Government intervenes in Northumberland academies row

The Secretary of State for Education Michael Gove has agreed to change Government rules over pensions liabilities for headteachers

Joe Giddens/PA Wire Secretary of State for Education Michael Gove
Secretary of State for Education Michael Gove

Schools in Northumberland which were trying to become academies but then effectively blocked because of pension concerns have won a victory after the Education Secretary agreed to change Government rules.

The Journal revealed last year that schools breaking free of council control had been hit with rules forcing headteachers to pay excessive fees to have their staff covered by local government pension schemes.

That money was taken directly from the funds used to pay for educational material, forcing heads across the county to think twice and threatening the success of the scheme.

But yesterday Michael Gove intervened, making it clear in a ministerial statement that should any academy close down with pensions liabilities, the Government would step in and cover the losses.

It is thought several Northumberland schools which had been holding back from a move to academy status may now reconsider their options.

The 20% surcharge saw Berwick Academy forced to take an extra £90,000 from money which should have gone on children’s education.

Meadowdale Academy was also handed punishing pensions surcharges, with the Bedlington school losing £66,000 a year – money taken from teaching budgets.

And Haltwhistle Middle School was among those said to have been prevented from converting as a result of the new fees it would face.

Now in a letter to Hexham MP Guy Opperman, Mr Gove has said the Government will underwrite the risk of an academy failing, removing any possible justification for the local authority to impose a surcharge.

Mr Opperman told The Journal: “This truly is an incredible day for our campaign.

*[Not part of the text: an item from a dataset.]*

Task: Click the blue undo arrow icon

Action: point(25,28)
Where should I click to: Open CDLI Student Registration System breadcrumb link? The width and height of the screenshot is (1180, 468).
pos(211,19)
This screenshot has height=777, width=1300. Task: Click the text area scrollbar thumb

No other council in the country was trying to hold back their schools in this way, except Northumberland County Council.

“This announcement we have secured blows out of the water any justification they may have had for their financial block on academies.

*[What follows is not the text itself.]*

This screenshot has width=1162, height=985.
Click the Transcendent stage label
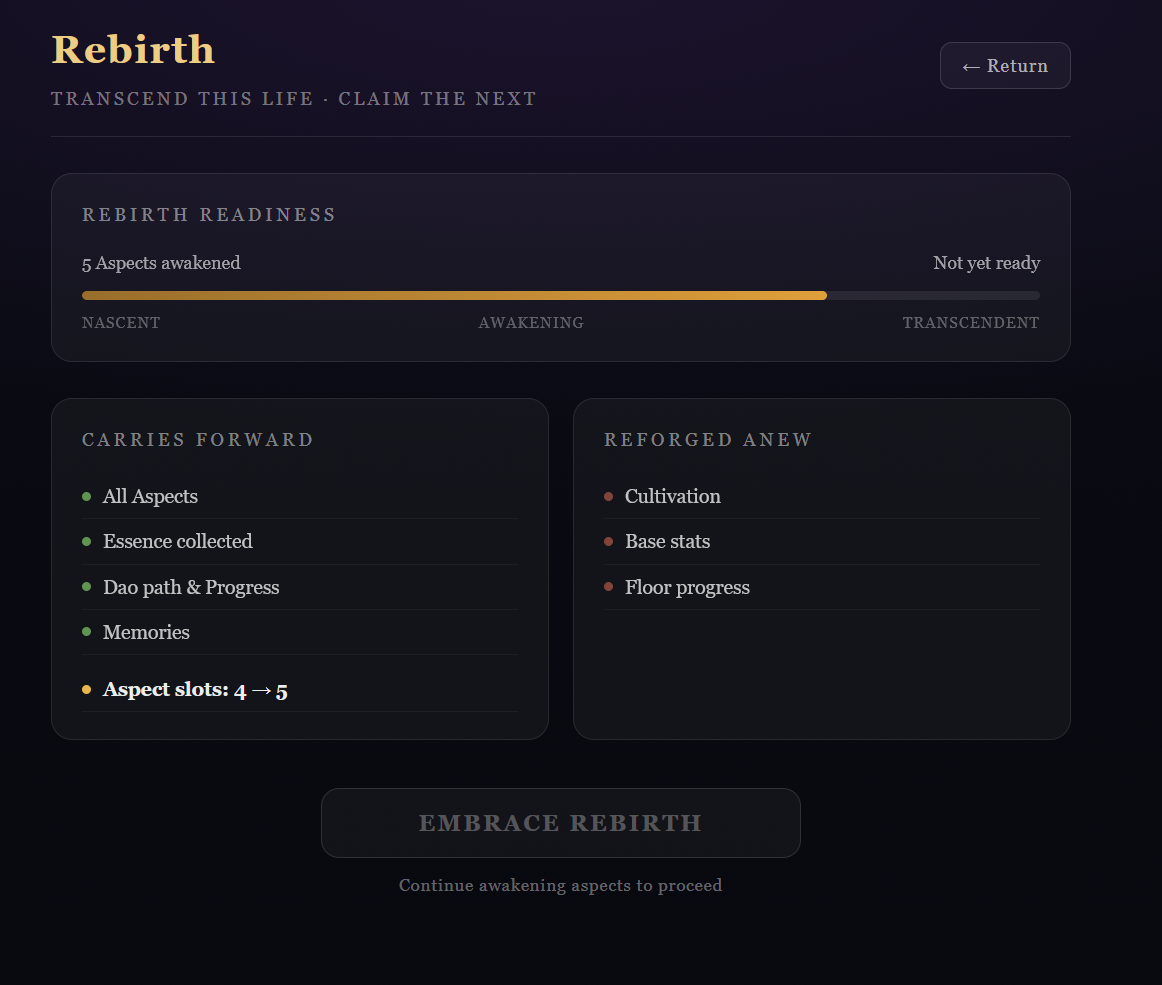click(970, 323)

“I have met with many schools who have told me they would like to consider academy status but simply couldn’t because the county council would penalise them so unfairly.

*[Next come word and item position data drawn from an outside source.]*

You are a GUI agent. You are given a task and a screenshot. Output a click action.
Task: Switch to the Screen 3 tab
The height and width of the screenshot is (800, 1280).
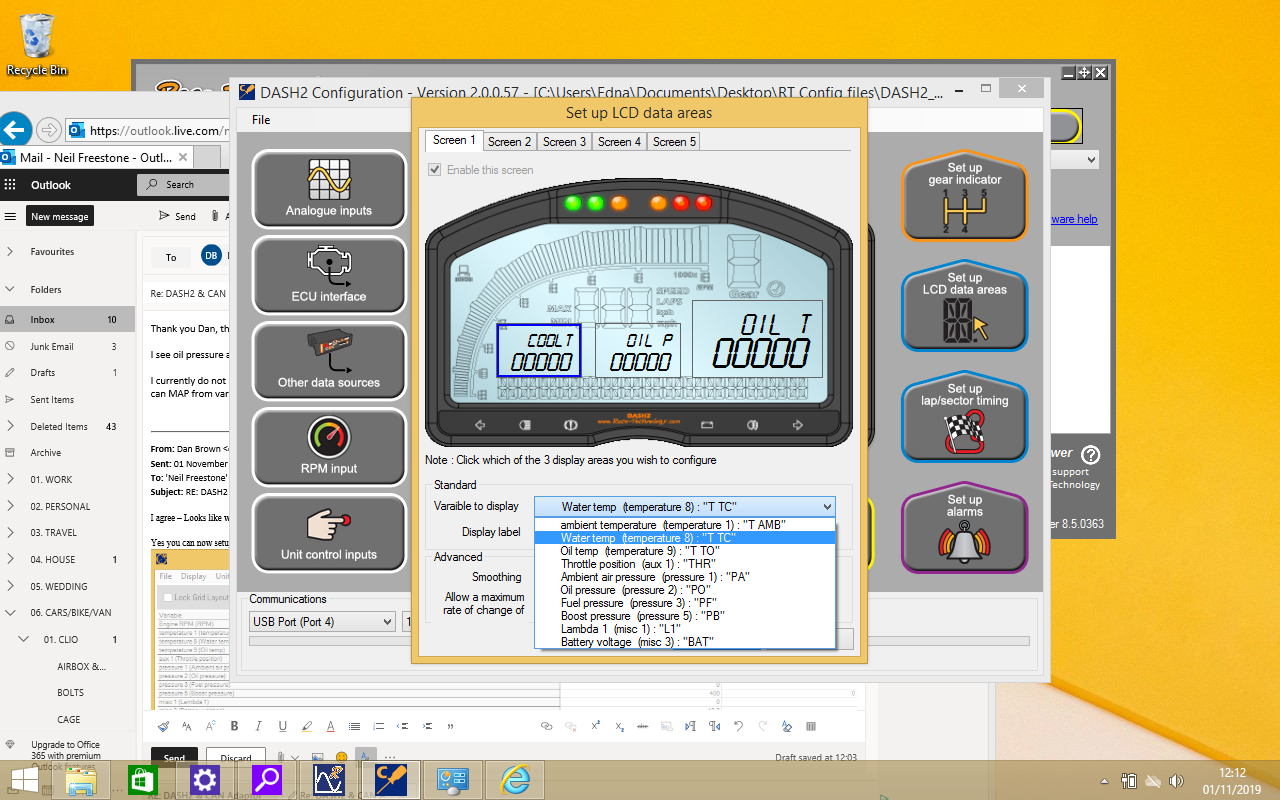(564, 142)
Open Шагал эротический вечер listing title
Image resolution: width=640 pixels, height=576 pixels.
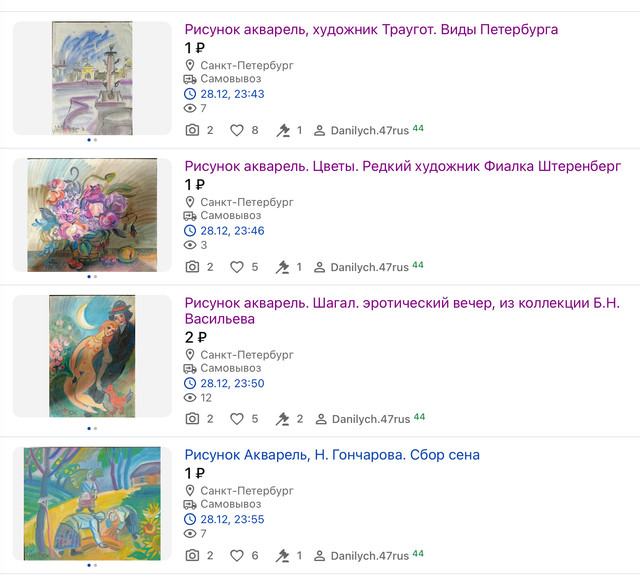[402, 311]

“I think we may now well see an explosion in academies as schools free themselves from the dead hand of Northumberland County Council.”

Among the first to raise the issue was Anne-Marie Trevelyan, Conservative spokesman for Berwick-upon-Tweed.

The Berwick Academy governor said: “Schools across the county will welcome this news because the pension costs have been a source of major concern for schools wishing to convert as well as those that have already done so.

“This issue was first brought to my attention in 2011 and I am delighted that the Department for Education has listened and now acted to give our schools a better deal.

“This decision by the Education Secretary releases an enormous financial burden and opens the door to other schools wishing to take charge and free themselves of local authority control.”

In his statement Mr Gove warned: “Too many academies are paying significantly higher Local Government Pension Scheme employer contributions than they did as local authority-maintained schools.

“This is having a detrimental impact on academy budgets, reducing the level of funding available for school improvement and in some cases preventing schools from converting to academies.”

The pensions surcharge was first introduced when the council was Liberal Democrat-controlled.

A spokesman for Northumberland County Council said: “We are pleased that the concerns raised by Northumberland County Council have been recognised by the Secretary of State and the requested guarantee has been offered.

“We look forward to viewing details of the guarantee and the proposed consultation to ensure the financial position of the council, and therefore our residents, is fully protected.”